The agreement may restrict parallel importation to within the FTAA region only, contrary to the Doha Declaration. As a result, FTAA countries will not be able to access cheaper drugs through imports from the international market.

The draft text also includes a proposal to prohibit the export of drugs produced under compulsory license, which is currently permissible under the TRIPS Agreement to a certain extent.


The US is being very even handed in hammering out the Free Trade agreements and is targeting developed countries like Australia too. In Australia the prime target of the FTA in the pharmaceutical sector is the country’s “Pharmaceutical Benefit Scheme” (PBS). This scheme, hailed by many, as a model arrangement that keeps drug prices low for essential drugs has long been a target of US based pharmaceutical companies.
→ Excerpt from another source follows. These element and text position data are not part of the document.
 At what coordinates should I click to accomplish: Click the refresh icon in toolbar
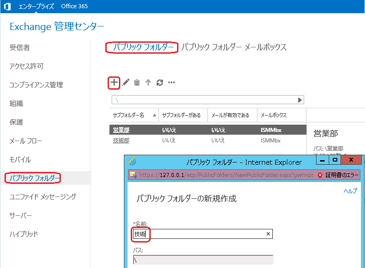159,83
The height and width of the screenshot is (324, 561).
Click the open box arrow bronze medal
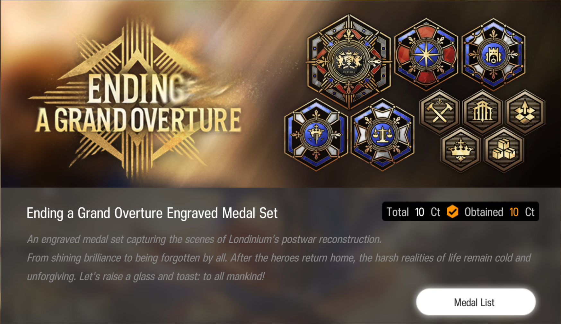(x=525, y=112)
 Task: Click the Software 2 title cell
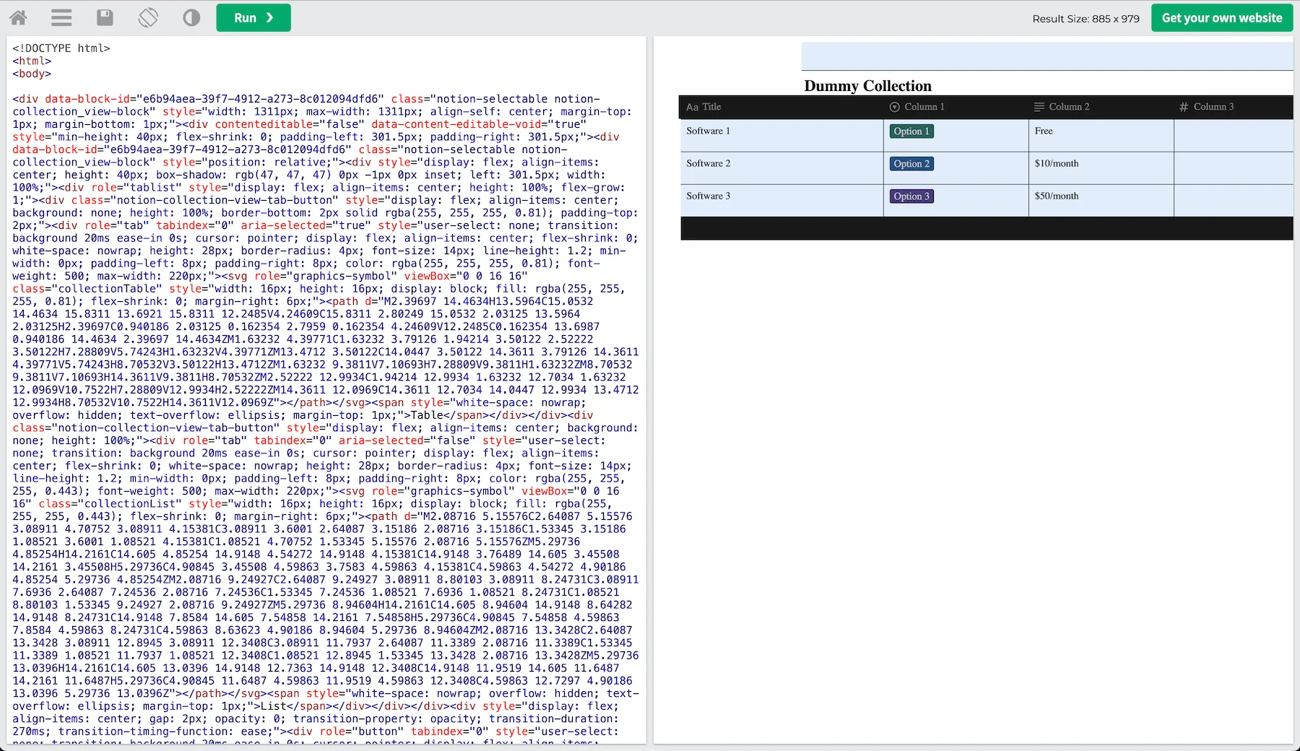708,164
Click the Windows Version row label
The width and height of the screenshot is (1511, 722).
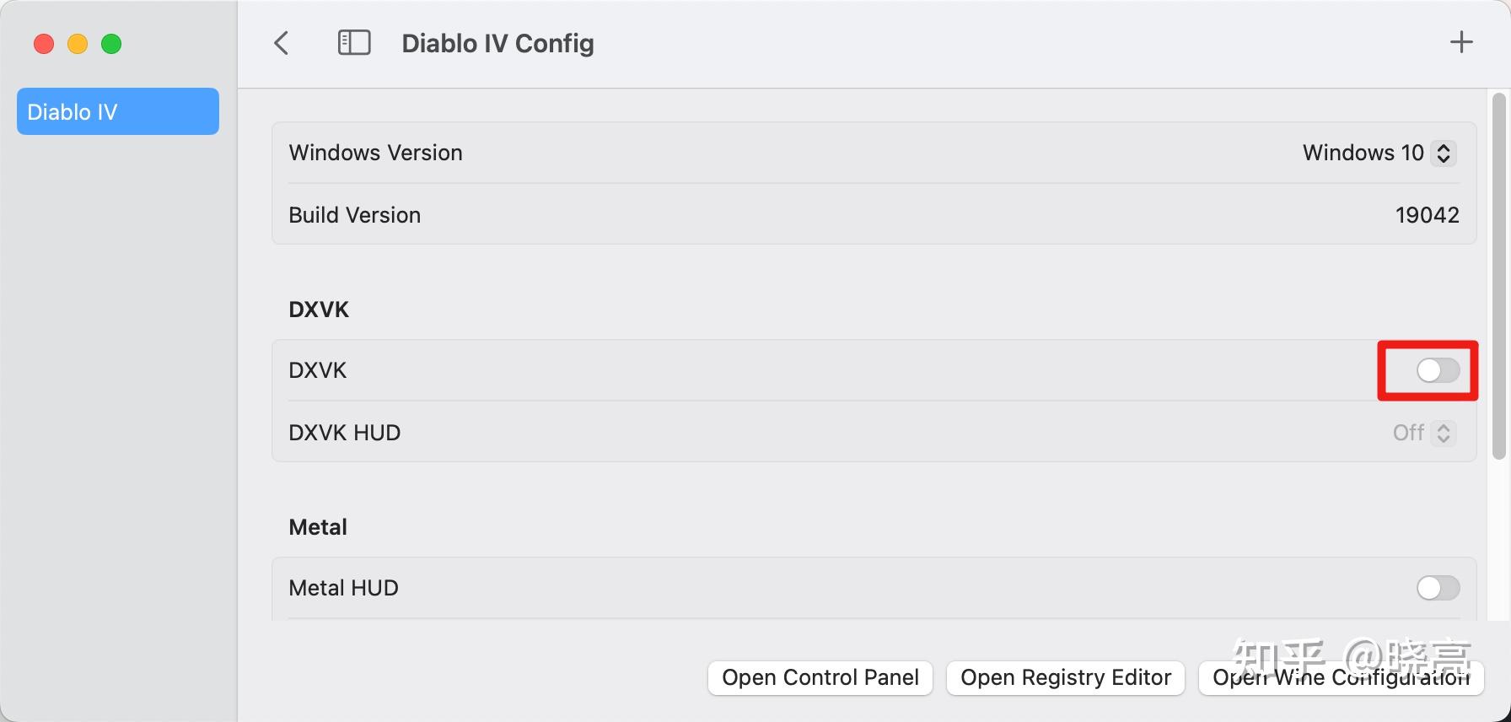point(375,153)
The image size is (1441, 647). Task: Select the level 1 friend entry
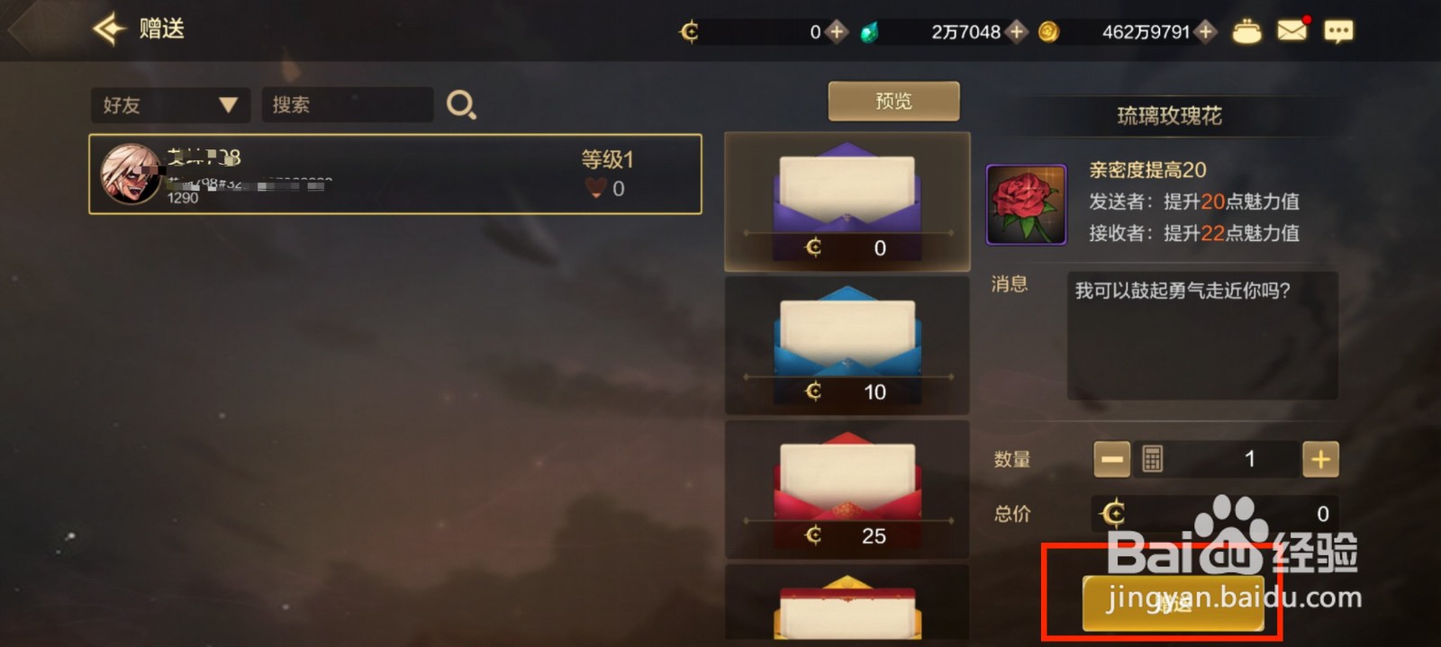click(x=395, y=175)
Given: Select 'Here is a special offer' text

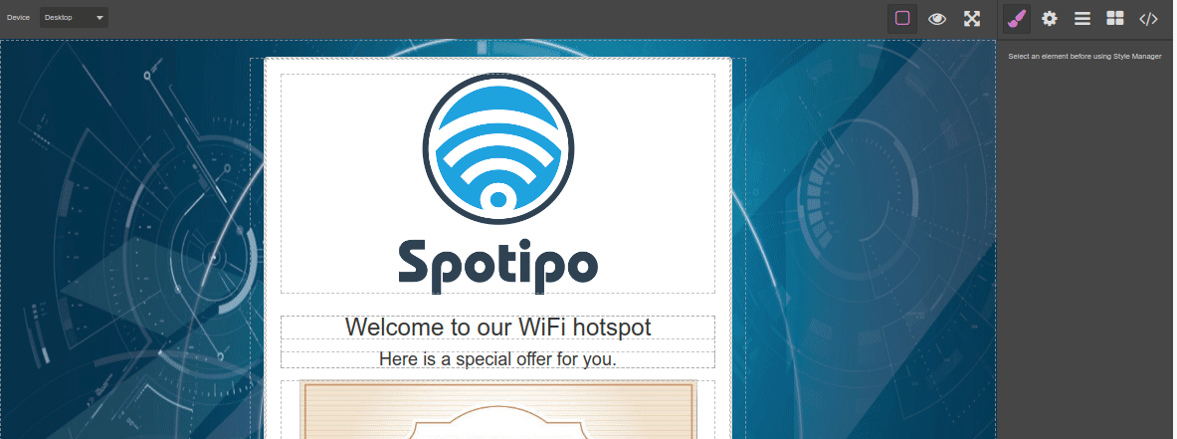Looking at the screenshot, I should pyautogui.click(x=497, y=359).
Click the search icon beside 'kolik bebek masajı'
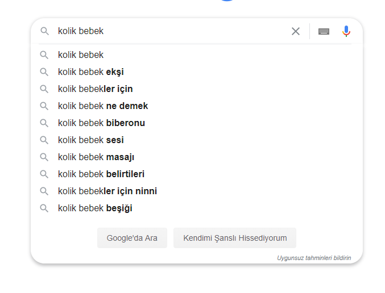This screenshot has width=385, height=293. (x=44, y=157)
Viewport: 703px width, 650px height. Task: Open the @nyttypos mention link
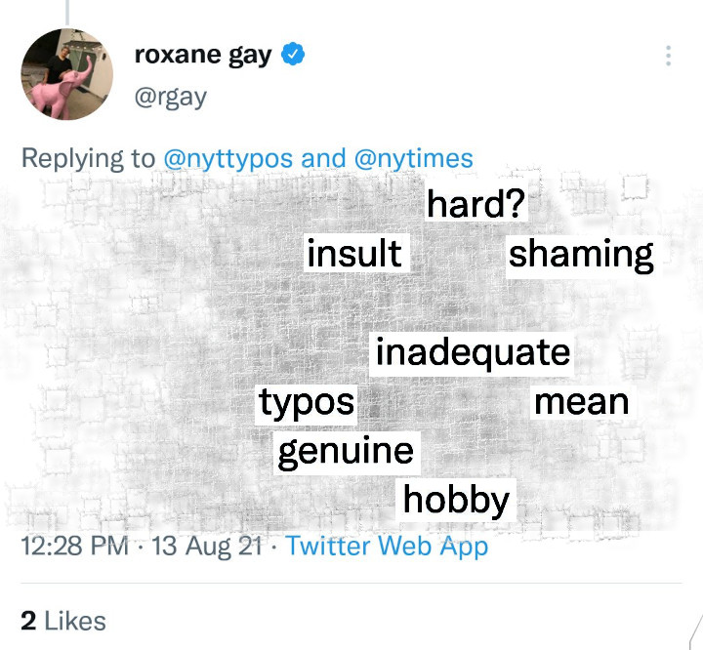pos(226,158)
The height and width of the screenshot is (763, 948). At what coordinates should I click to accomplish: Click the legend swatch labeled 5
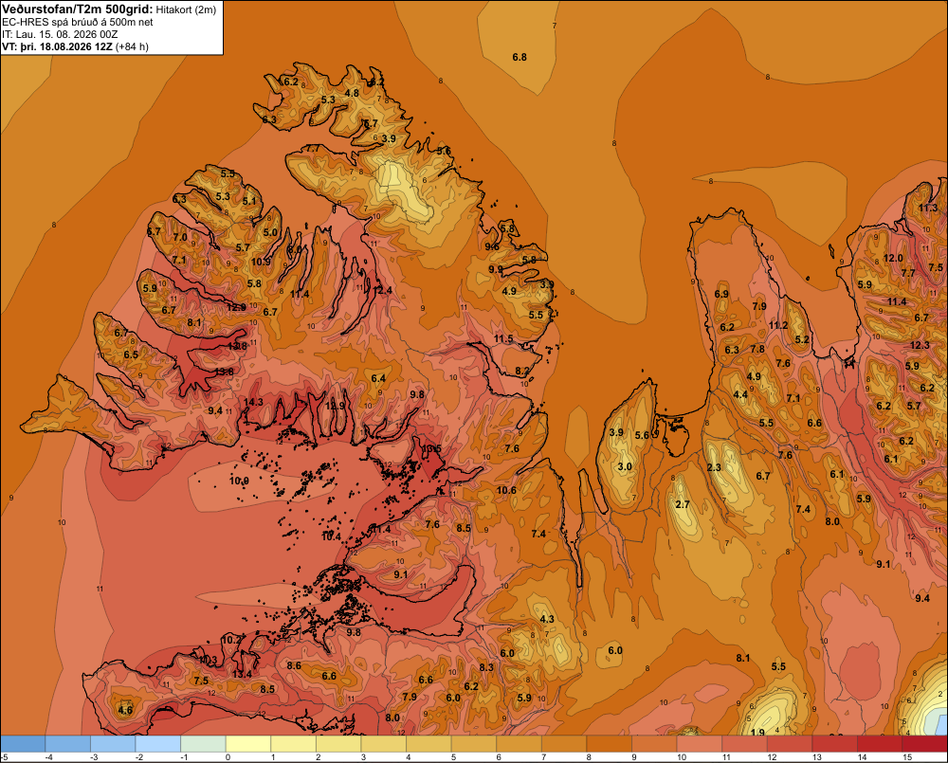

Under the 55-year-old scheme, low drug prices are negotiated by the combination of stringent cost-benefit (or ‘pharmacoeconomic’) analyses and the market power of a centralised buying system that the government oversees. That the Australian system works is obvious from the fact that drug prices in the United States are around 160 per cent higher than in Australia; drugs in Canada and Sweden cost about 50 per cent more.

Now, the Free Trade Agreement being signed allows US pharmaceutical manufacturers to ask for an independent review if the Pharmaceutical Benefits Advisory Committee (PBAC) decides not to list their drug. The end result will be drugs listed at higher prices than the PBAC originally thought justified by the pharmacoeconomic evidence. The agreement also proposes changes to Australian patent laws, which could delay the introduction of cost-effective generic drugs.

The US Trade representative Robert Zoellick said after the fiasco of the Cancun WTO meeting: “The U S trade strategy, however, includes advances on multiple fronts. We have free trade agreements with six countries right now. And we’re negotiating free trade agreements with 14 more. All our free trade agreement partners, some quietly, some more actively, tried to help over the course of the past couple of days. The results are very revealing to me, that over the past few days, a number of other developing countries, that are committed to opening markets and economic reforms, expressed their interest in negotiating free trade agreements with the United States”. Clearly, the US is advancing this agenda with a vengeance.